Da sich kein Spiegel zerbrechen ließ, schalteten sie das Licht an und deckten alle, wirklich alle Spiegel, Klingen zu. Worin man sich auch spiegelte, sie klebten es ab. Kurz sahen sie nur Mary, wenn sie einen Spiegel abdeckten. "Meine Handyuhr. Sie ist stehen geblieben", meint Amilia gefühlslos. Warum sie? Was bringt Mary dazu, sie zu töten? Was nur? "Scheiße. Scheiße. Scheiße." Zum Glück konnte sie mit ihrem Handy noch in das Internet, wie auch immer das gehen soll. Warum blockiert Mary das nicht auch? Was hat sie vor?
Alle sitzen auf dem Sofa. Isabella bewahrt von allen die meiste Ruhe. "Ich weiß, es ist mehr als schwer, dass alles zu verkraften, aber wenn wir die Scheiße hier überleben wollen, müssen wir Mary loswerden. Irgendwie. Hat jemand einen Vorschlag?"
Christine meldet sich zu Wort. "Ein Umkehrritual?" Nein. Da waren sich alle einig, bevor Mary noch Unfug anstellt. Selbst das Bad ist tabu, als sich die Badewanne füllte, als Claire nur kurz auf Toilette war. "Dann musst du im Internet suchen Isabella. Andernfalls verhungern wir irgendwann. Solange wir hier sitzen, passiert uns nichts. Solange wir zusammenhalten und in keinen Spiegel schauen, kann und Mary nichts anhaben. Wir müssen sie irgendwie loswerden. Nur wie? Die Spiegel lassen sich nicht zerschlagen und selbst wenn, würde sie uns sicher bis ans Ende des Universums verfolgen. Was sollen wir tun?" So richtig eine Idee hat keiner. Alle schweigen sich an, niemand redet ein Wort. Der Blutfleck, an dem Maria starb, ist im Teppich eingetrocknet. Ein Zeugnis, der Schrecken, die hier passiert sind. "Fuck!

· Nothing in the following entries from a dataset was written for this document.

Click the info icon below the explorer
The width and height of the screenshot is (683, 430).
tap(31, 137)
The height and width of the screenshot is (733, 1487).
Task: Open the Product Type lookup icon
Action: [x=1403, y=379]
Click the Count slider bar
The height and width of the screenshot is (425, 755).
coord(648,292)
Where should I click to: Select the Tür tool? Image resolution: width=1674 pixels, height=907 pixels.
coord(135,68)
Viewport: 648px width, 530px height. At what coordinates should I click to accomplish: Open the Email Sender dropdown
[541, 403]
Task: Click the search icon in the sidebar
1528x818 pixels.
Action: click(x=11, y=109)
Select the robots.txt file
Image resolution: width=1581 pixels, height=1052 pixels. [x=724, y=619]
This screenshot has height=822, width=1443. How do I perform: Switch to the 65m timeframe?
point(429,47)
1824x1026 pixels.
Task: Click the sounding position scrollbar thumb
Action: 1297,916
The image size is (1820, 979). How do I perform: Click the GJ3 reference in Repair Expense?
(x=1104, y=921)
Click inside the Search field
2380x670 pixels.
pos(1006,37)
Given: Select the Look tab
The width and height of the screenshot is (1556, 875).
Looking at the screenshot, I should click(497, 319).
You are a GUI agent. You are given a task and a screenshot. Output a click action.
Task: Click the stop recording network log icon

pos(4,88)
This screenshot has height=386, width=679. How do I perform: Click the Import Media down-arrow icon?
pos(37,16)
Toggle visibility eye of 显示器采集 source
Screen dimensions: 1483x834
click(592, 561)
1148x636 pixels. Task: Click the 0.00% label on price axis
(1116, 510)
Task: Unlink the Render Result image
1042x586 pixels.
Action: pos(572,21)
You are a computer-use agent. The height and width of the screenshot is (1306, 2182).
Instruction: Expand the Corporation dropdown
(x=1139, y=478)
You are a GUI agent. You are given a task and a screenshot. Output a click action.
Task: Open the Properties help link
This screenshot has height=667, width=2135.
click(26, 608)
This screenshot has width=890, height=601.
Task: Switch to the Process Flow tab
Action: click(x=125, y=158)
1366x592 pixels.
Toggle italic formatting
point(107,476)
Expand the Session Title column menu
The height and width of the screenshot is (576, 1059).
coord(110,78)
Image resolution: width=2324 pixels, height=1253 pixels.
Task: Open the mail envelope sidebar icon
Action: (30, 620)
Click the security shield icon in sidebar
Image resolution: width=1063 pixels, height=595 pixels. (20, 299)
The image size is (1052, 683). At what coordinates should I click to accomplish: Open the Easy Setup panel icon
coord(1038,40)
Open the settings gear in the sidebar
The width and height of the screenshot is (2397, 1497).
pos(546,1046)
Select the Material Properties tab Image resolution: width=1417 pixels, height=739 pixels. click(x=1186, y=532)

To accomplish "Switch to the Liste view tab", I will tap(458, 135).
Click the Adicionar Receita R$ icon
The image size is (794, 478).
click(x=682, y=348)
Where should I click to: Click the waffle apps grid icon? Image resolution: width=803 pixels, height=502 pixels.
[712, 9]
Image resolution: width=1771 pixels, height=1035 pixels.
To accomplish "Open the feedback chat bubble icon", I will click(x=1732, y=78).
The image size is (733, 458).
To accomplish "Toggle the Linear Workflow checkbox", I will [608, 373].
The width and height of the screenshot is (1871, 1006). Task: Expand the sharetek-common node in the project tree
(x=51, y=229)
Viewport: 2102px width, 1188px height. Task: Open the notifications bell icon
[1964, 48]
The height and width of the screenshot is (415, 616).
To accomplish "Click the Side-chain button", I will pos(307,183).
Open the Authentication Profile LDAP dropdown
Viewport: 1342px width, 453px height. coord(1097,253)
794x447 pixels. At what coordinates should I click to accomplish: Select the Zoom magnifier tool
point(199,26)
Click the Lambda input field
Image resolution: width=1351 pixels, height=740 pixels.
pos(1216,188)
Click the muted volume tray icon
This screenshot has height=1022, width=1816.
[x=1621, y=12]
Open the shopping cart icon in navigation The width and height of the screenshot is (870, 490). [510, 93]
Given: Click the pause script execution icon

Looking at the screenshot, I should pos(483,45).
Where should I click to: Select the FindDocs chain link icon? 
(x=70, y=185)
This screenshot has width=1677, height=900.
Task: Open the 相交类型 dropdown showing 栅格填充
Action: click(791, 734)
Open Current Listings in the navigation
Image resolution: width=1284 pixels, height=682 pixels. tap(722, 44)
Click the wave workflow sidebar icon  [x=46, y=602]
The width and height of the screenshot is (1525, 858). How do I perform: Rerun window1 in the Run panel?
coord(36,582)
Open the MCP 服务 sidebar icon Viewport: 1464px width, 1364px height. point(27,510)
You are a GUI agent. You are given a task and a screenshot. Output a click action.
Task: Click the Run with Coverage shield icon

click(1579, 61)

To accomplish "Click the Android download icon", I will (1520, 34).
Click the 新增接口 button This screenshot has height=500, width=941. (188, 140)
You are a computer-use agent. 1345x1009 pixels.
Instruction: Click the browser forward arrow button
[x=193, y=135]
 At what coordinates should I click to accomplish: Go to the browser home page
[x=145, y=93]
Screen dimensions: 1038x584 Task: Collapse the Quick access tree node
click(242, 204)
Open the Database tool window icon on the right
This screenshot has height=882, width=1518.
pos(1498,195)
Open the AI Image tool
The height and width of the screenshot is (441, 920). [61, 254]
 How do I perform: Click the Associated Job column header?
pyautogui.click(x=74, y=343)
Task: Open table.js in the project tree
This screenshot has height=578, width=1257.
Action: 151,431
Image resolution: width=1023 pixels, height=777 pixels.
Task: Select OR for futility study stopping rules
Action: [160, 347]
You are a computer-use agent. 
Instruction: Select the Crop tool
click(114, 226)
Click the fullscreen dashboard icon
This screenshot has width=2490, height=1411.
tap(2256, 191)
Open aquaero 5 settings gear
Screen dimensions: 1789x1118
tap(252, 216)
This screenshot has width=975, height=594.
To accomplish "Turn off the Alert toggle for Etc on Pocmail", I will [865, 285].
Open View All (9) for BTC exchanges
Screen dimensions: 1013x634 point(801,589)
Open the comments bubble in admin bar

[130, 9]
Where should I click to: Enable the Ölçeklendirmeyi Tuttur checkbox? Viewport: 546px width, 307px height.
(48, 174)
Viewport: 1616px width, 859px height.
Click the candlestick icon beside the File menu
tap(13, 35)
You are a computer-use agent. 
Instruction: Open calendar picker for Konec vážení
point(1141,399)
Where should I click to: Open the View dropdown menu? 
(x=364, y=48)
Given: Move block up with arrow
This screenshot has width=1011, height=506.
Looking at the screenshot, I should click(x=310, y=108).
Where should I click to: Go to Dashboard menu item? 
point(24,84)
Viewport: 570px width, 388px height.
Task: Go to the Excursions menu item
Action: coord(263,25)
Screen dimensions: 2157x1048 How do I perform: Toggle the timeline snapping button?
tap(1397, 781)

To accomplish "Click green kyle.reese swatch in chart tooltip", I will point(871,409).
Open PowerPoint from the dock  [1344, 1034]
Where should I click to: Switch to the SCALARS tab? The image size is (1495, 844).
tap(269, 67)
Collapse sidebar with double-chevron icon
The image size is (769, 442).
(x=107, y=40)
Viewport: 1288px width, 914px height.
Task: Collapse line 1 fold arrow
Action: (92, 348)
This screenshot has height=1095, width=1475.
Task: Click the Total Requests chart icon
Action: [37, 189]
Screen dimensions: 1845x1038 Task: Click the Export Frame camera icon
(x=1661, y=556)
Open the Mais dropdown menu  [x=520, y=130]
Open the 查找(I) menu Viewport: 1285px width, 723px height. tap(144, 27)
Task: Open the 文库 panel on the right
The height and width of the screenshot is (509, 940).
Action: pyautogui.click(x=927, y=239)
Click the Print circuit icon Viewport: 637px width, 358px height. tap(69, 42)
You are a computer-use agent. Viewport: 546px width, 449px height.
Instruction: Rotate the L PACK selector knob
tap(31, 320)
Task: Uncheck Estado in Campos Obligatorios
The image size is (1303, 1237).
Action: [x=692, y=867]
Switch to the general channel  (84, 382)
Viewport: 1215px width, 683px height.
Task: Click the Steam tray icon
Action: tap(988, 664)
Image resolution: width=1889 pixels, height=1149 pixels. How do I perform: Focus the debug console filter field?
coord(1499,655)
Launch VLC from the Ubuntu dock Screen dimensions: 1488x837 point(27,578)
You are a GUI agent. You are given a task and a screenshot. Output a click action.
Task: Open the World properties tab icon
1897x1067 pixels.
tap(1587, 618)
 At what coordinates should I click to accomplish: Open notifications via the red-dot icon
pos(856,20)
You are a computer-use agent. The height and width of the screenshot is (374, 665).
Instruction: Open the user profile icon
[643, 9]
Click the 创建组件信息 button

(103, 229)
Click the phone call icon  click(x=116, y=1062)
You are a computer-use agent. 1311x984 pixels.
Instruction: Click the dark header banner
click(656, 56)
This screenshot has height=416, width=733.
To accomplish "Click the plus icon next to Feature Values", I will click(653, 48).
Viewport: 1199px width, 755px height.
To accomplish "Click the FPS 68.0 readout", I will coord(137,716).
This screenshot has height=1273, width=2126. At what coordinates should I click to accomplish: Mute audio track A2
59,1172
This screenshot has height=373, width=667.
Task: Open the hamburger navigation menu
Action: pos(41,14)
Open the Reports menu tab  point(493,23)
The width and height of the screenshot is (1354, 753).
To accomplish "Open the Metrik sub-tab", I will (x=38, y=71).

FICK DICH", schreit Amilia und wirft ihr Handy weg. Alle schauen sie besorgt an. "Deshalb hat sie den Funk angelassen. Sie kann uns darüber auch entdecken. Scheiße." Ungünstiger weise hat sie das Handy so geworfen, dass das Display sichtbar ist. "Keiner schaut das Ding an", ermahnt Claire sie und geht mit geschlossenen Augen darauf zu. Sie zieht sich ihr Shirt aus, um es darüber zu werfen. Das würde Mary den Sieg kosten. Doch, eine unsichtbare Macht, zwingt sie die Augen aufzureißen. "Ehm, ich kann meinen Körper nicht kontrollieren. SHIT!" Mary. Claire. Auge in Auge. "Kill mich, Drecksschlampe. In der Hölle reiße ich dir deine Eingeweide heraus Mary." Claire versucht, keine Angst zu zeigen. Ihr Arm blutet aus der Schulter. Zum Glück tötet Mary sie langsam, sodass Isabella weiteres verhindern kann. Sie tritt mit aller Kraft auf das Handy, welches zerbricht und Mary verschwinden lässt. "Hey Claire. Alles in Ordnung? Du hast ganz komisch gesprochen. Latein vielleicht oder etwas Älteres."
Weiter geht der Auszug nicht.